All lines from the one holding "Image resolution: width=648" through the last line of the entries below must be transcribed exactly, and no others. Pictures do not go in.
*** Opening LISTED ENTRIES ***
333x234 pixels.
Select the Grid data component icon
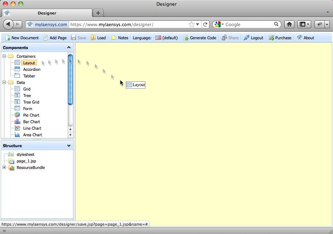click(17, 89)

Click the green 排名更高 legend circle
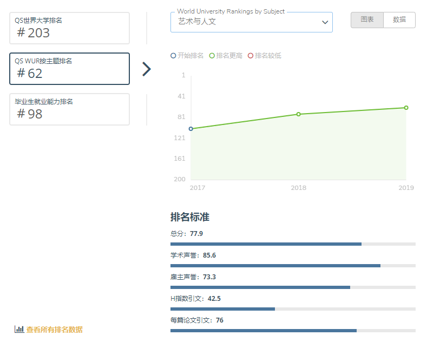(x=212, y=56)

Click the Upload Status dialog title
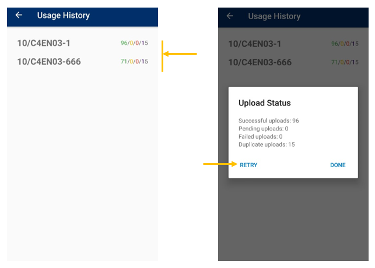tap(265, 103)
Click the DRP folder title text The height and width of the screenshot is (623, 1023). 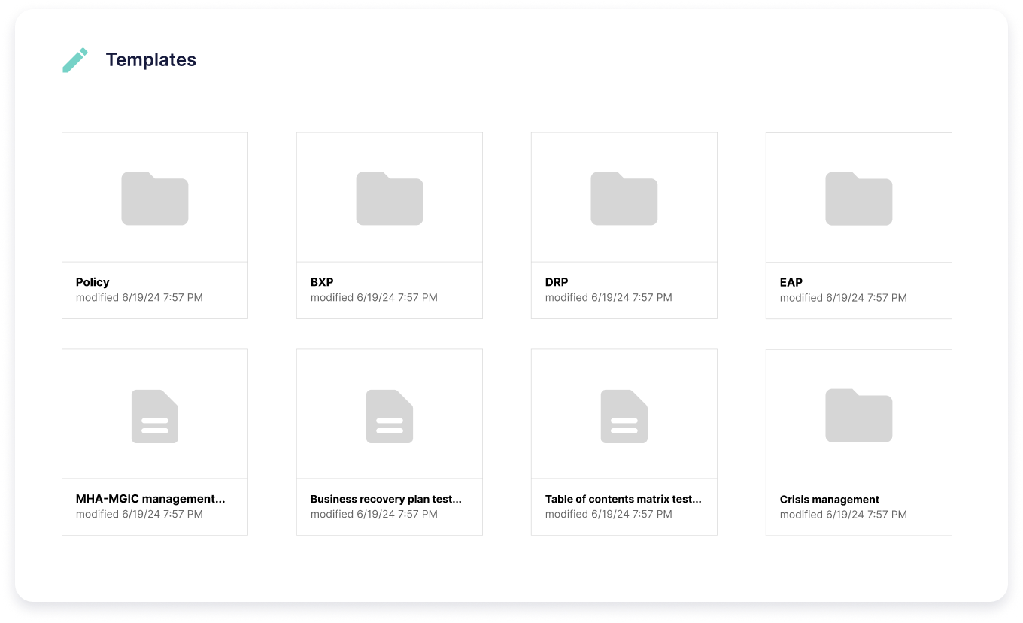click(557, 282)
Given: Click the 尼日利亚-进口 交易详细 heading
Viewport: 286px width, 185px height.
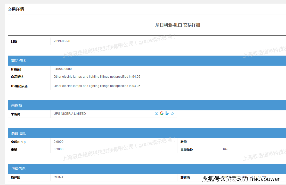Looking at the screenshot, I should 178,25.
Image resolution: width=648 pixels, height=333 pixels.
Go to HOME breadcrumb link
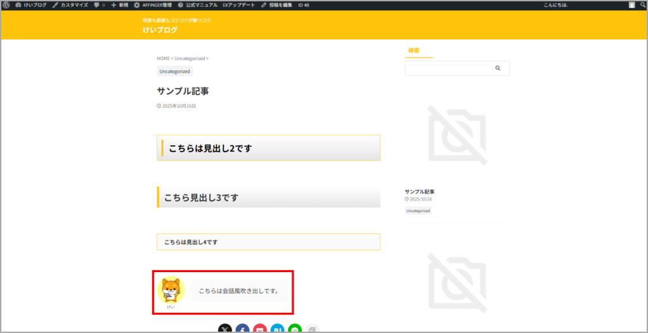click(x=163, y=58)
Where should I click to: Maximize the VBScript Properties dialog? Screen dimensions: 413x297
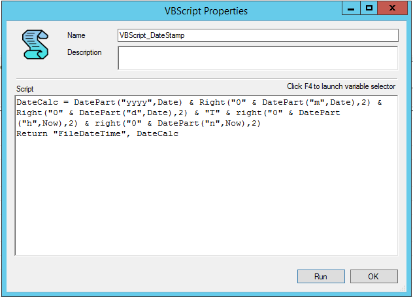369,8
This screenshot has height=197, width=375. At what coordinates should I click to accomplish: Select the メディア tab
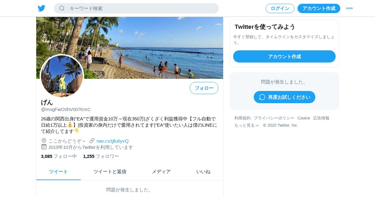pyautogui.click(x=161, y=172)
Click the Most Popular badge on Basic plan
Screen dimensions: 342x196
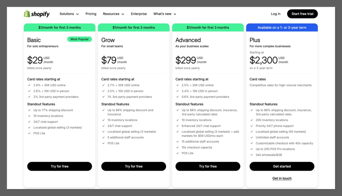pos(79,39)
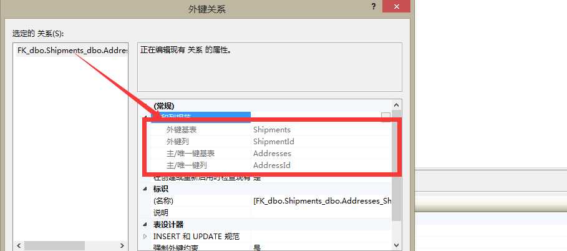Select the 外键基表 Shipments row
Screen dimensions: 567x251
click(267, 130)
*** Closing LISTED ENTRIES ***
TASK RESULT:
Image resolution: width=648 pixels, height=333 pixels.
Go to HOME breadcrumb link
click(x=163, y=58)
Where should I click to: Maximize the VBScript Properties dialog? Screen dimensions: 413x297
369,8
This screenshot has height=197, width=375. At what coordinates should I click to accomplish: Select the メディア tab
pyautogui.click(x=161, y=172)
Click the Most Popular badge on Basic plan
Screen dimensions: 342x196
pos(79,39)
Select the 外键基表 Shipments row
Screen dimensions: 567x251
click(267, 130)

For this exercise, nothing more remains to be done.